SIROCO「もちろん、日本の一般の方はファン・デ・ファンのことなんか知らないでしょうし、フラメンコすら見たことがないかも。でも、現地で売れてる人たちがなかなか日本に来ないですから。今回は、「ホンモノ」が日本に来て、現地の空気を運んでくる舞台だと思いますよ」


――SIROCOさん、ファンさんはじめ出演者の方のことが好きだったり、フラメンコが好きだという方は、今回の公演の「楽しみ方」をよくご存じだと思うのですが、たとえばそういった方に誘われて劇場に来た「初めてフラメンコを見る」お客様は、どういったところに注目するとより楽しめるでしょうか。

SIROCO「(フラメンコは)ひとつの「芸術」だと思うんですよね。「芸術」を観るには、感じたまんまに観てもらいたい、というのがひとつなんですよ。お客さんの感じたままに。もちろん「芸術」には好き嫌いもあると思いますが、僕たちは、誰ひとりとして手を抜くことなく、情熱をそこに燃やしているんで、その姿を純粋に感じて興奮してもらえたらいいなと。単純に「カッコいい」とかでもいいと思うんですよ。「迫力あったねえ」とか。男2人がメインですが、総勢14名の迫力の舞台を体感してほしいです」


――音楽や歌もそうですし、足を踏み鳴らす音や手拍子も、人間の心を煽っていくものですよね。

SIROCO「決してきれいな表現ではないと思うんですよ。なので、体感して熱くなってもらいたい」


――「きれいな表現」というのは…他のものを挙げるのがなかなかはばかられますが…たとえばクラシックバレエなどの表現でしょうか?

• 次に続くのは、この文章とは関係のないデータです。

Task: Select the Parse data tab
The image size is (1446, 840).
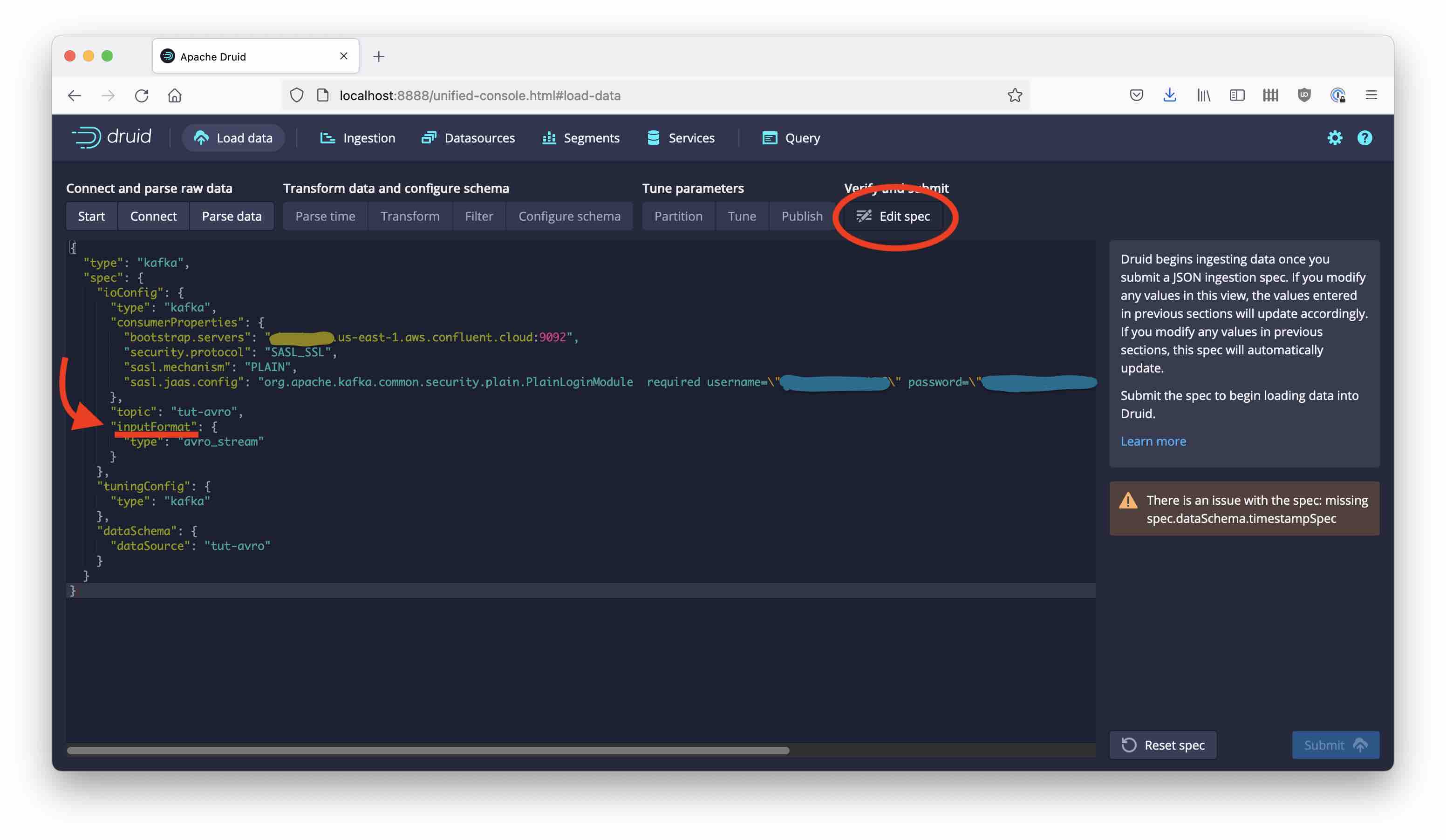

SIROCO「そうですね。静と動でいえば(フラメンコは)動の部類です。もちろんフラメンコにも「静寂」を表現する場面はありますけど、静寂を表現する芸術とは違うので、(フラメンコの)醍醐味はそれとは異なりますね。その解釈のまま、楽しんでいただけたらいいと思います」

 

★取材こぼれ話
取材終了後、SIROCOさんにお聞きしました!

――SIROCOさんがついつい気になってしまう、やってしまう、フラメンコダンサーならではの「職業病」はなにかありますか?たとえば信号待ちでついステップ踏んじゃうとか

SIROCO「あるあるある(笑)。ありますよ。メトロノームみたいな一定の機械音には反応してしまいますね。リズムの「裏」を取ろうとして、リズムの空いてる部分を埋めたくなっちゃうんです。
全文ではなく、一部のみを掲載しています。